— Юлик Турбай. Бригадный остряк. Если в его присутствии кто-нибудь не смеется, он расценивает это как свое упущение. Стал популярной личностью в цеховом масштабе с того момента, как, будучи новичком в МХ-2, не воспользовался переходным мостиком и полез туда, куда лазить не полагается. Ну и чуть не остался без штанов… Прошу дальше. Михайло Оноприенко… Как у тебя, Михась?
— Нормально, — ответил басом плечистый атлет. Он стоял в раздумье возле бесшумного вибратора, стряхивавшего металлическую стружку на транспортер.
— Вот так я от него слышу каждый день на протяжении смены: «Нормально». Даже неудобно быть старшим наладчиком, имея в бригаде таких скучных людей, которые только и отвечают «порядок» да «нормально»… И наконец, — Виталий с корреспондентом подошли к будке мастера, — наш ветеран, дорогой наш товарищ Рогань, строго по-дружески прорабатывает четвертого члена бригады, товарища Василя Логвина…

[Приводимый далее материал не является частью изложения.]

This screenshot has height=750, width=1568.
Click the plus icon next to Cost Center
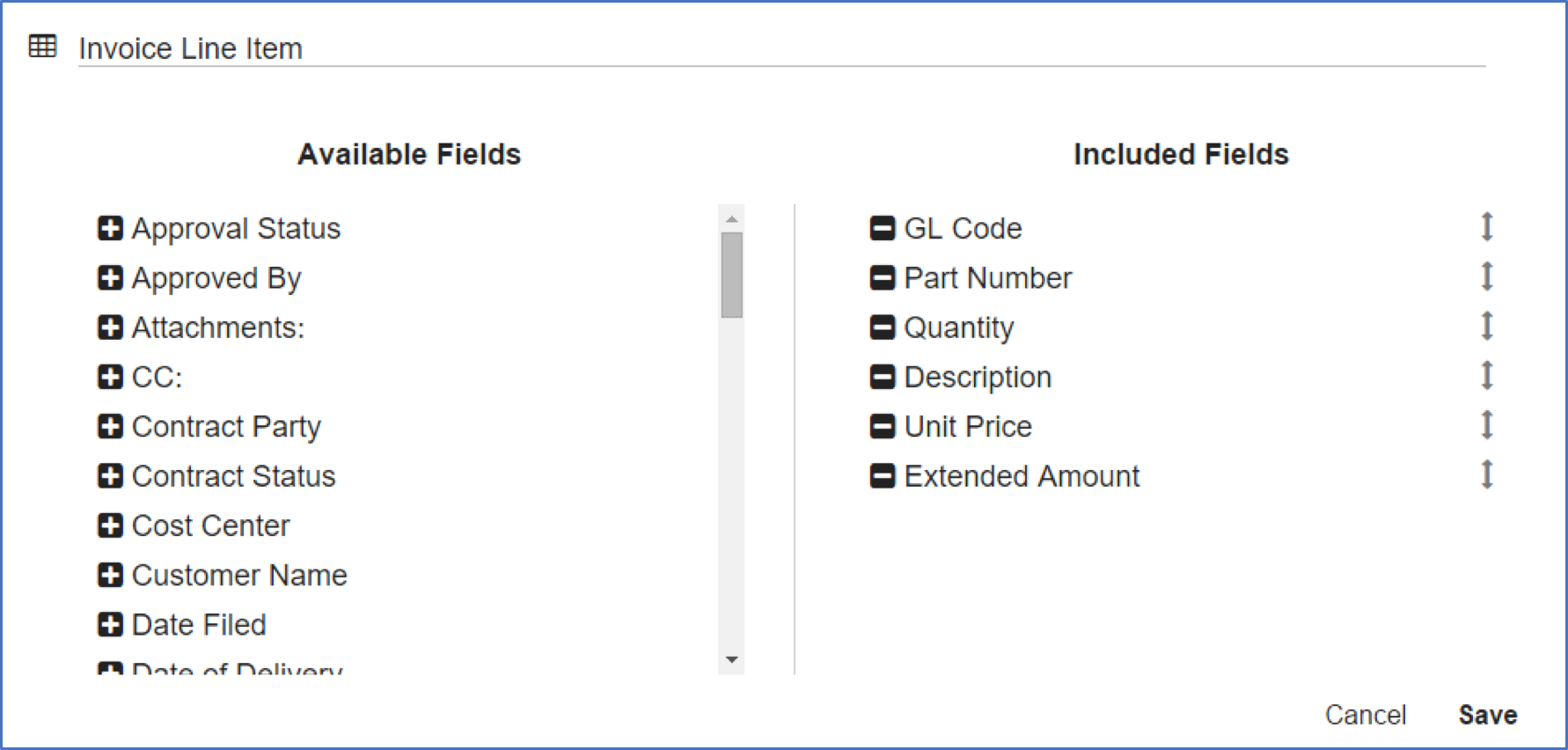pos(110,526)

Длиннорукий, длинноногий юноша стоял перед мастером, вытянув длинную шею, и беспомощно топтался на месте. Его слишком румяное лицо подтверждало догадку: он выслушивал нотации Роганя. Впрочем, Виталий точно знал, в чем дело, — предыдущая смена оставила изношенный инструмент в станке, а Логвин, вместо того чтобы подать об этом рапорт, молча заменил инструмент. Рогань считал, что это «гнилой либерализм».
— Что же вам еще расскажешь? — задумался Виталий. — Могу проинформировать о том, кто и как смотрит на диспут «Комсомольской правды» о «физиках» и «лириках».

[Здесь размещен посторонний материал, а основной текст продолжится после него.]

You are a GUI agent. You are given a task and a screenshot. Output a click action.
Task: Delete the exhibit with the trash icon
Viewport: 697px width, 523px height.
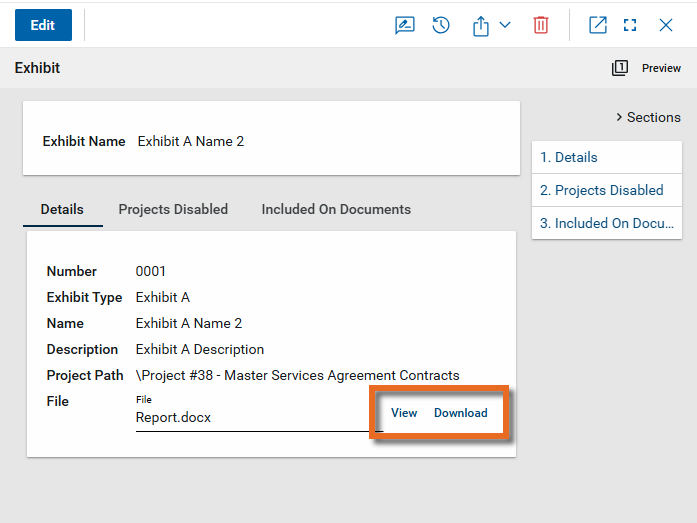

— М-да, — рассеянно сказал корреспондент, не сводя глаз с многошпиндельного станка. Двадцать четыре сверла разной длины со скрежетом вгрызались в чугунный бок блока. — Правда, это напоминает штыковую атаку? — спросил он.
— Возможно, — сказал Виталий. — Только не вставляйте это сравнение в очерк о нашей бригаде. На этой линии работает другая.

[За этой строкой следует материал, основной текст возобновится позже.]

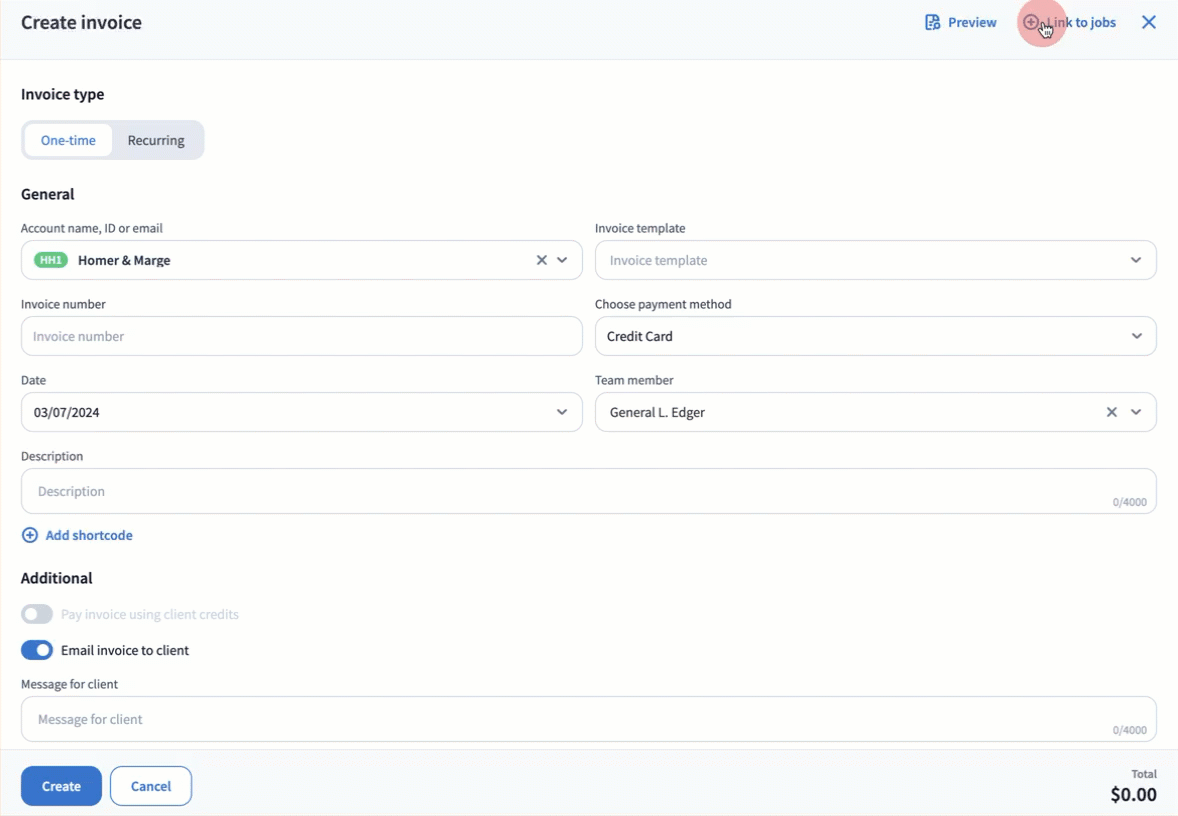Expand the Team member dropdown arrow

— Извините… А не могли бы вы сказать о ваших наладчиках что-нибудь более конкретное? Привести несколько ярких примеров их сознательного отношения к работе… Назвать какие-нибудь культурные мероприятия — коллективные посещения театров, музеев?
— Знаете что? — круто повернулся к нему Виталий. — Боюсь, ничего у нас с вами не выйдет. Вы ищете чего-то необычного. А у нас все обычное. Вам для очерка нужна какая-нибудь, хоть небольшая, авария. И чтобы мы ее героически устранили. А у нас аварий нет и, надеюсь, не будет. Образование у ребят среднее техническое, и просто было бы разгильдяйством, если бы они допускали аварии. Нет у нас ни пьяниц, которых бы мы перевоспитали, ни хулиганов, чтобы взять их на поруки. Абсолютно неинтересная, бесконфликтная бригада.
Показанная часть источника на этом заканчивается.